* **TASK STATEMENT**: For this exercise, write out only the lines of the entries below from the one with "Image resolution: width=1824" up to and including the one with "Click the teal", exactly as they are. Pictures stay out.

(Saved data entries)
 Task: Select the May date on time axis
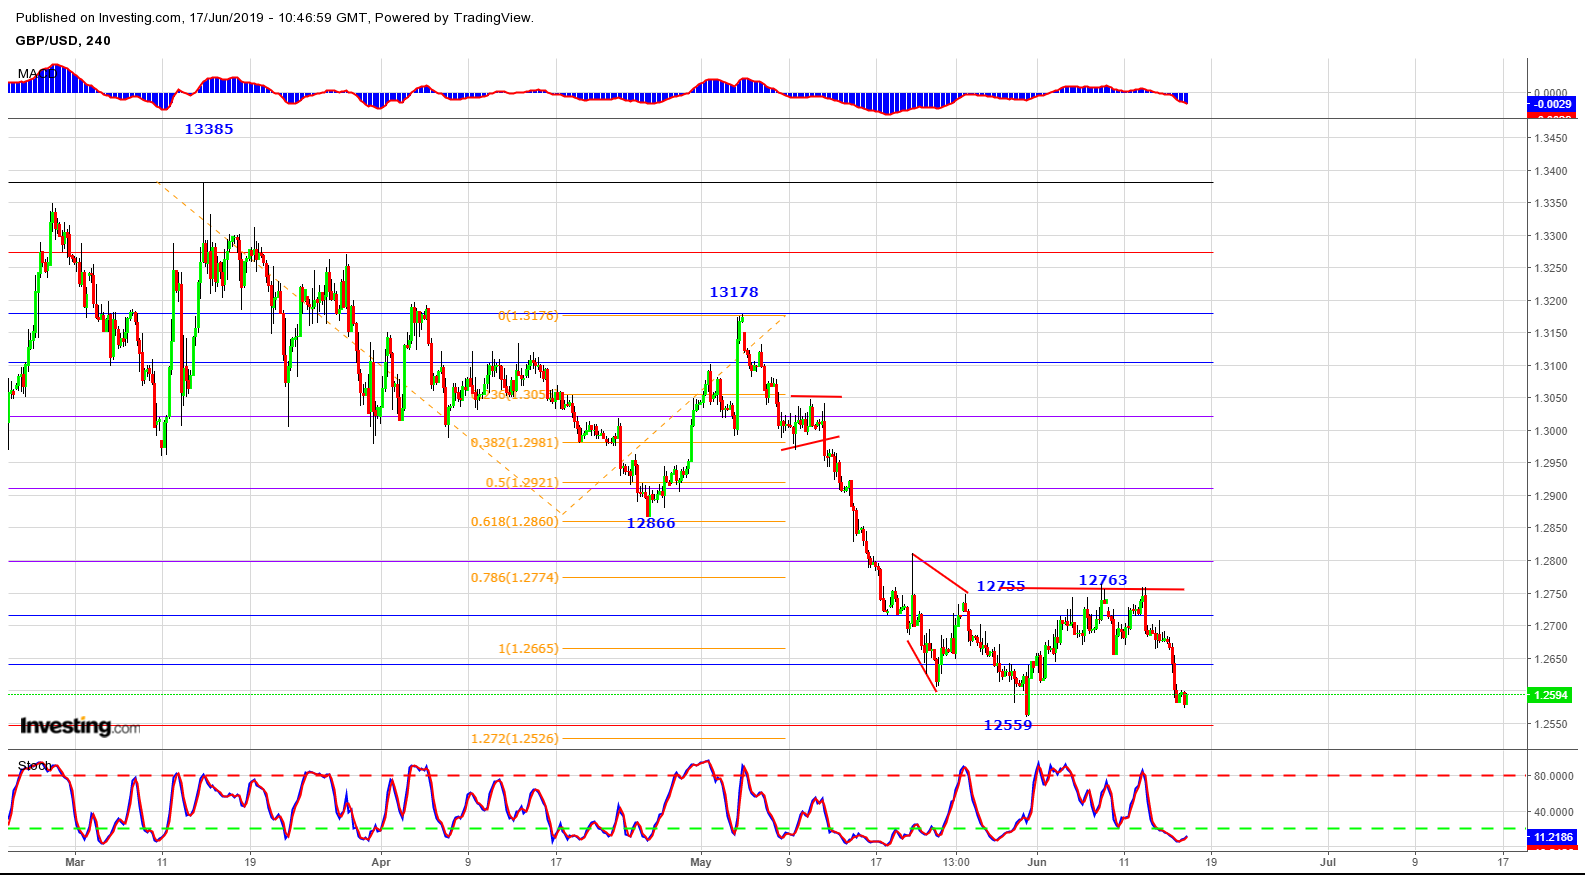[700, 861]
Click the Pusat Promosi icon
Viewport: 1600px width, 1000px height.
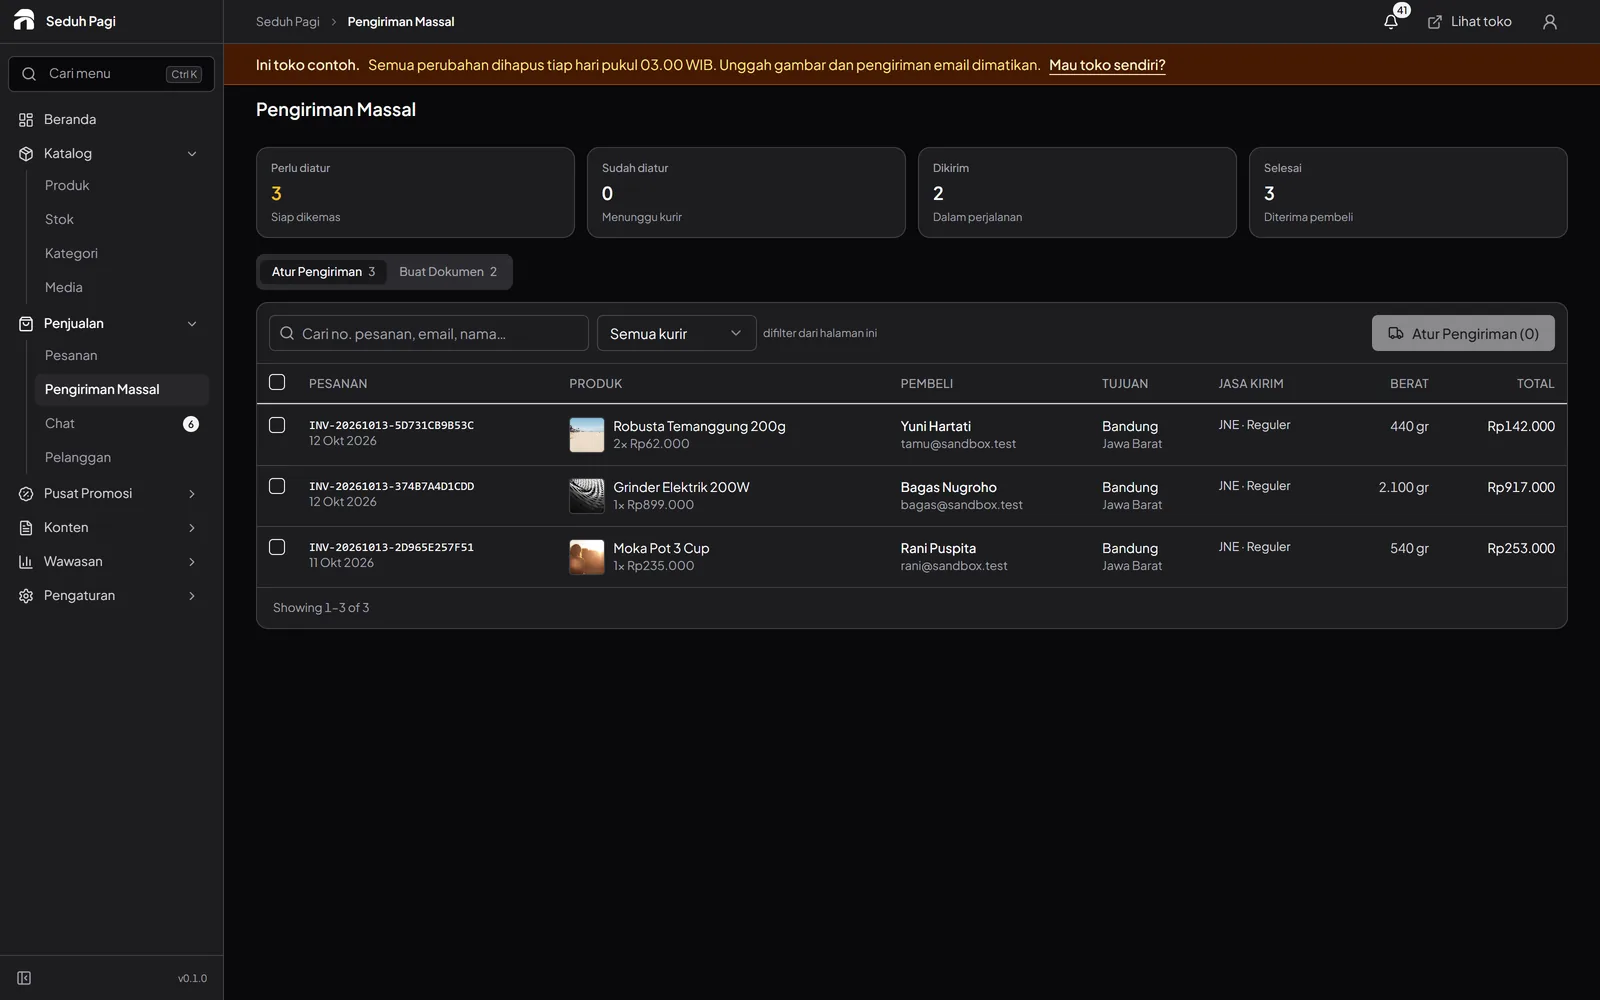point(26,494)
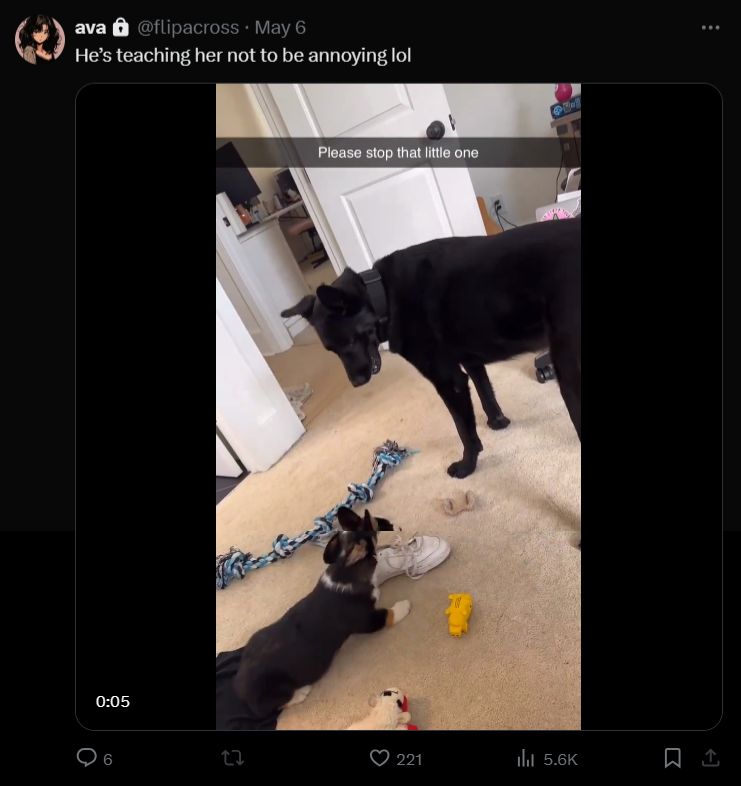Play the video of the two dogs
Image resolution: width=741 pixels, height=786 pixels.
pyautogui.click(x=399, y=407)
* * *
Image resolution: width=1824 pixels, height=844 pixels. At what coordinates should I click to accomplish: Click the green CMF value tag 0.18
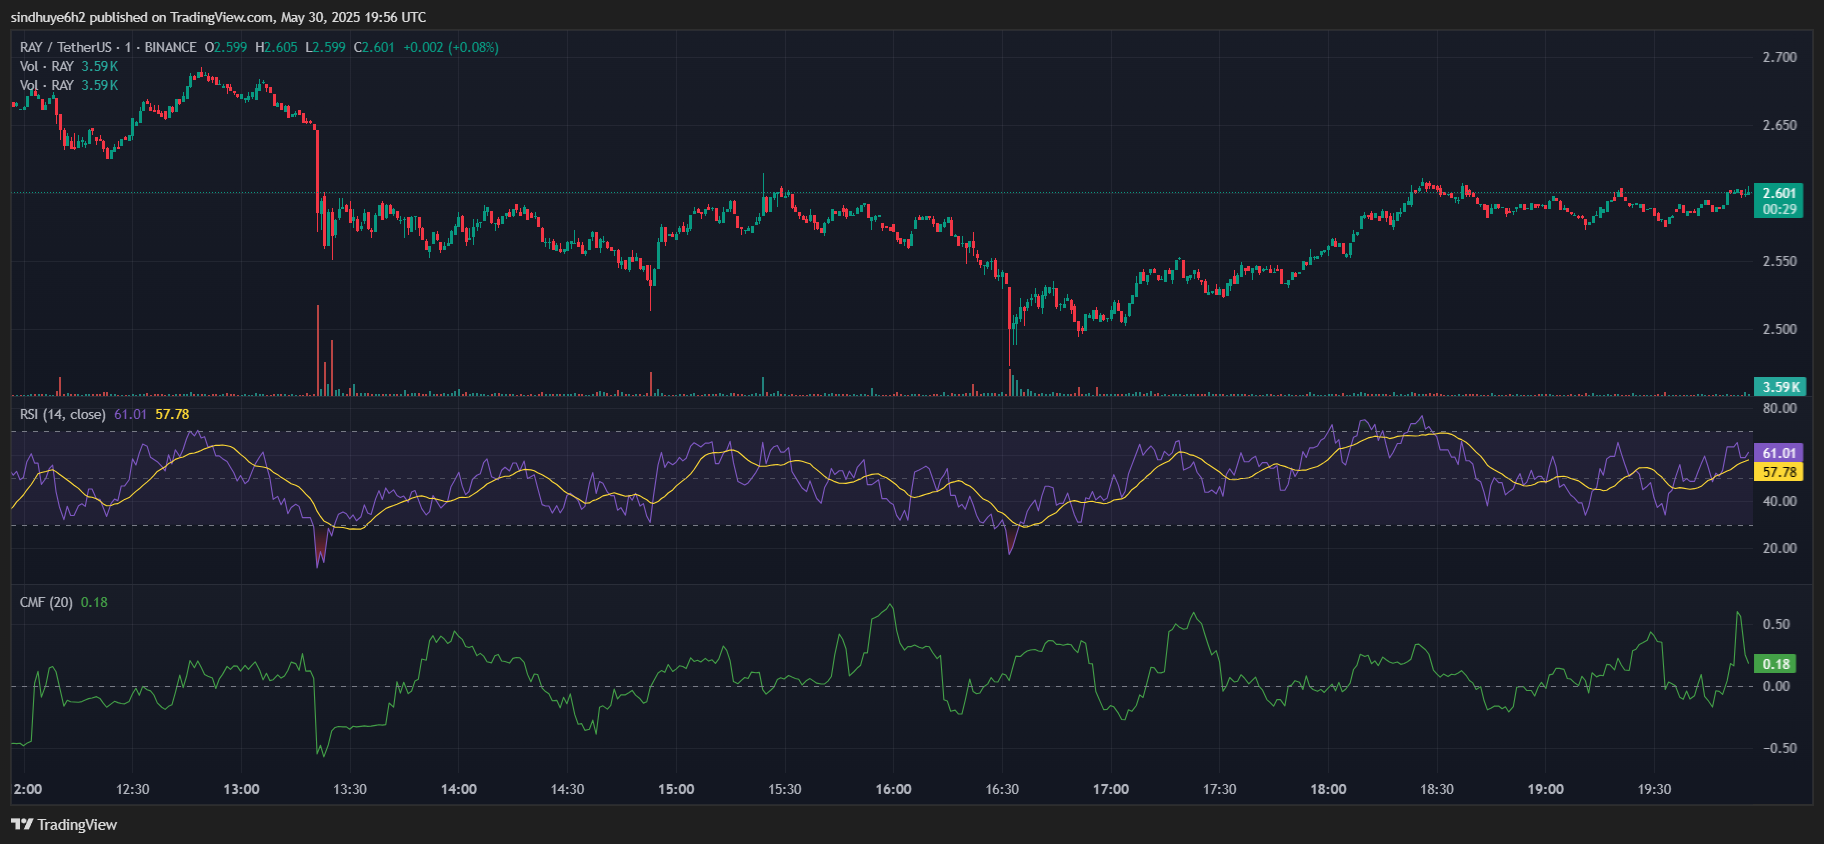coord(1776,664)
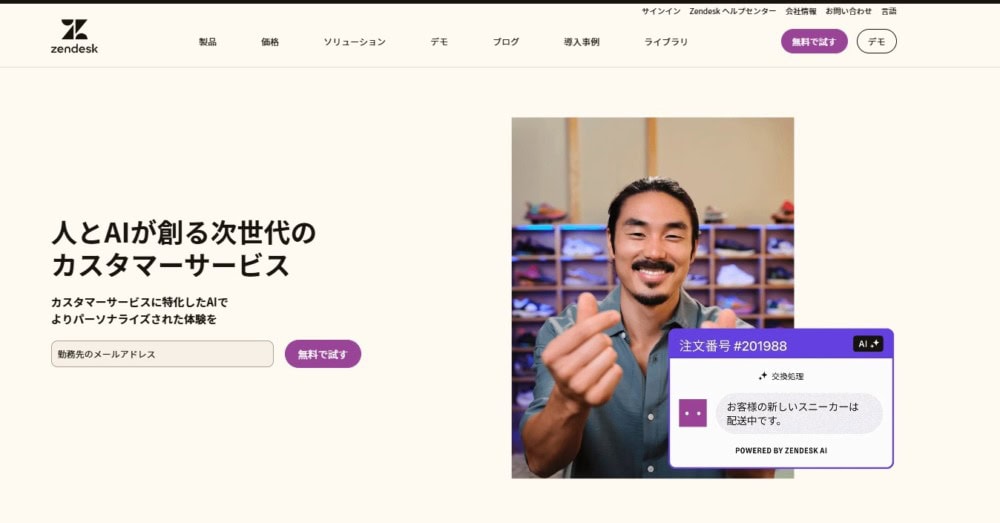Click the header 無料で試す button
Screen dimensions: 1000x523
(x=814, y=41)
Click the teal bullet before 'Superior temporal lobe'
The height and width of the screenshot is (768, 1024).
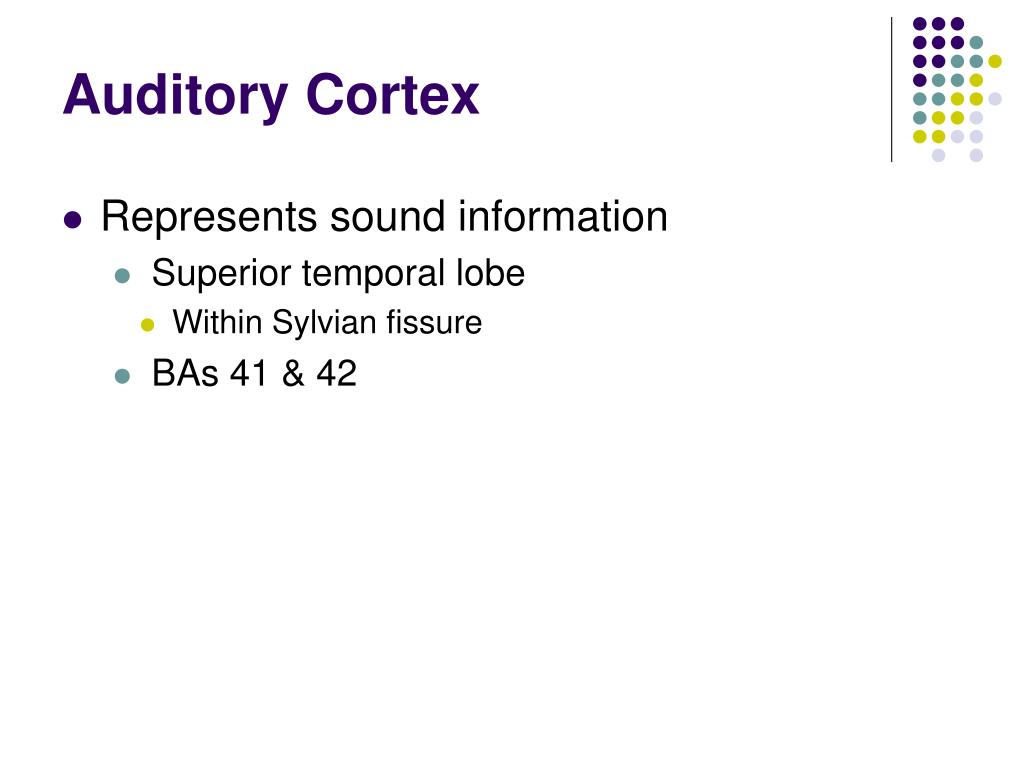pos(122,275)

* **OUTPUT FOR THIS EXERCISE**:
Image resolution: width=1824 pixels, height=844 pixels. At what coordinates should I click to accomplish: Click the green CMF value tag 0.18
coord(1776,664)
Click the header 無料で試す button
Screen dimensions: 1000x523
(x=814, y=41)
Click the teal bullet before 'Superior temporal lobe'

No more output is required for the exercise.